Les trois Loups restant les ont dépassés. Celui touché par Molly est étendu à terre, secoué d’horribles soubresauts, ses mains gantées se levant et retombant comme s’il essayait de dire : « Qu’est-ce qu’on peut faire ? Qu’est-ce qu’on peut faire de ces foutus péquenauds ? »
Les trois autres font faire demi-tour à leur monture avec la grâce et l’ensemble d’un bataillon de cavalerie, et reviennent droit sur eux. Molly arrache le plat de ses propres doigts morts, puis bascule en arrière, engloutie par les flammes.
— Tiens bon, Pokey ! hurle Jamie, hystérique, tandis que la mort fonce sur eux sous ce ciel d’acier en fusion. Tiens bon, bon Dieu !

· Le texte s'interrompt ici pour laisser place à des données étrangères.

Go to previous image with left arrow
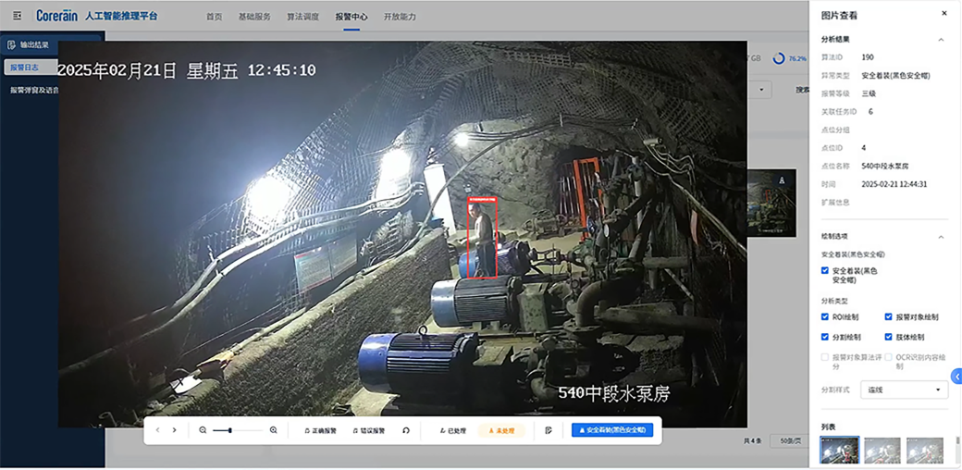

Et l’état de grâce persiste, dans l’odeur de chair brûlée des Doolin. C’est ainsi qu’ils auraient dû agir depuis longtemps, si fait, tous autant qu’ils sont, parce qu’on peut venir à bout des Loups, même s’ils ne survivront sans doute pas pour en porter témoignage, et qu’ils emmèneront avec eux leur compadre mort, afin que personne ne l’apprenne.

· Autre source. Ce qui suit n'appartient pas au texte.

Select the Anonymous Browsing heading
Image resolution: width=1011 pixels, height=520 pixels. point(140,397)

Nouveau son de corde pincée tandis que Pokey lance un boit, et au même instant, un vif d’argent le frappe en plein cœur et le fait exploser dans ses vêtements, les manches de sa chemise, ses manchettes et la braguette arrachée de son pantalon vomissent du sang et de la chair broyée. Jamie est de nouveau arrosé, cette fois par ce ragoût qui fut autrefois son ami. Il arme son propre bah et le projectile va labourer le flanc d’un cheval gris. Il sait qu’il est inutile de se baisser mais il se baisse quand même, et quelque chose file au-dessus de sa tête en vrombissant. Un des chevaux le percute en passant, le faisant rouler dans le fossé où Eamon voulait les voir se cacher. Son bah s’envole. Il reste allongé là, les yeux ouverts, sans bouger, il les entend faire à nouveau demi-tour et il sait qu’il n’y a plus rien d’autre à faire que de jouer le mort en espérant qu’ils ne s’en rendront pas compte. Ils s’en rendront compte, bien sûr que oui, mais c’est tout ce qui lui reste, alors il le fait, il essaie de mettre dans ses yeux ouverts le voile vitreux de la mort. Encore quelques secondes et il sait qu’il n’aura plus besoin de faire semblant. Il sent la poussière, il entend les criquets dans l’herbe, et il se raccroche à ces choses, sachant que ce sont les dernières qu’il sentira et qu’il entendra, et que la dernière qu’il verra, ce sera ces Loups, fondant sur lui avec leur éternel et abominable rictus.